Ionic liquids (ILs) provide a promising solution for
CO2 capture and storage to mitigate global warming. However,
identifying
and designing the high-capacity IL from the giant chemical space require
expensive and exhaustive simulations and experiments. Machine learning
(ML) can accelerate the process of searching for desirable ionic molecules
through accurate and efficient property predictions in a data-driven
manner. However, existing descriptors and ML models for the ionic
molecule suffer from the inefficient adaptation of molecular graph
structure. Besides, few works have investigated the explainability
of ML models to help understand the learned features that can guide
the design of efficient ionic molecules. In this work, we develop
both fingerprint-based ML models and graph neural networks (GNNs)
to predict the CO2 absorption in ILs. Fingerprint works
on graph structure at the feature extraction stage, while GNNs directly
handle molecule structure in both the feature extraction and model
prediction stage. We show that our method outperforms previous ML
models by reaching a high accuracy (MAE of 0.0137, R
2 of 0.9884).
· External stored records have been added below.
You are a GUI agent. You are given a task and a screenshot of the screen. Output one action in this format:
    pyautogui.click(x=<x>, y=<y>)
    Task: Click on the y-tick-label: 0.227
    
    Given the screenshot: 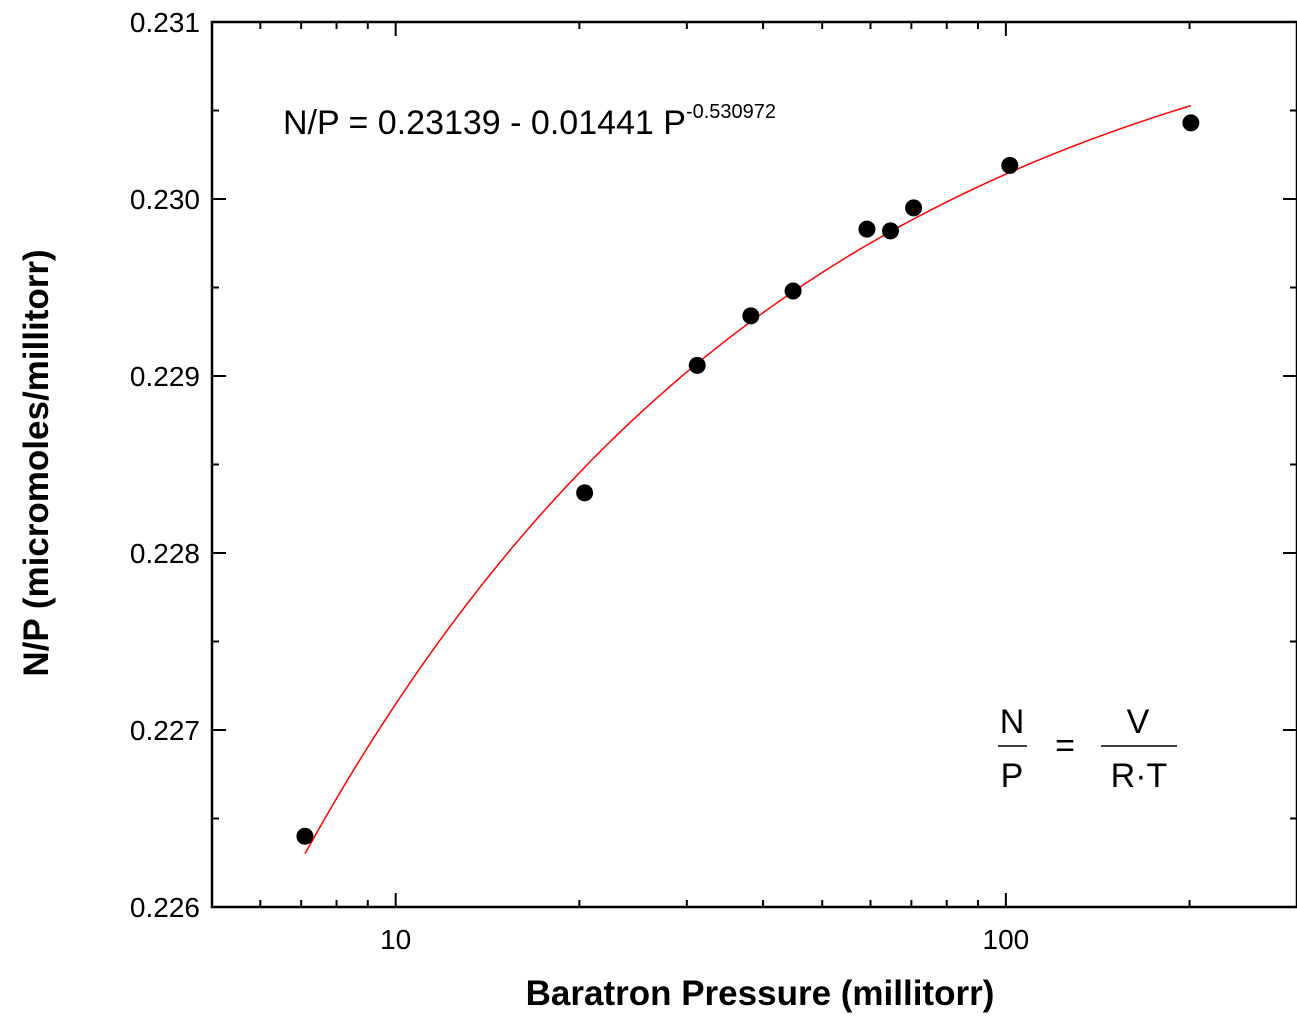 What is the action you would take?
    pyautogui.click(x=165, y=730)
Furthermore, we take the advantage of GNN
representation and develop a substructure-based explanation method
that provides insight into how each chemical fragment within IL molecules
contributes to the CO2 absorption prediction of ML models.
We also show that our result agrees with some ground truth on functional
group importance from the theoretical understanding of CO2 absorption in ILs, which can advise on the design of novel and efficient
functional ILs in the future.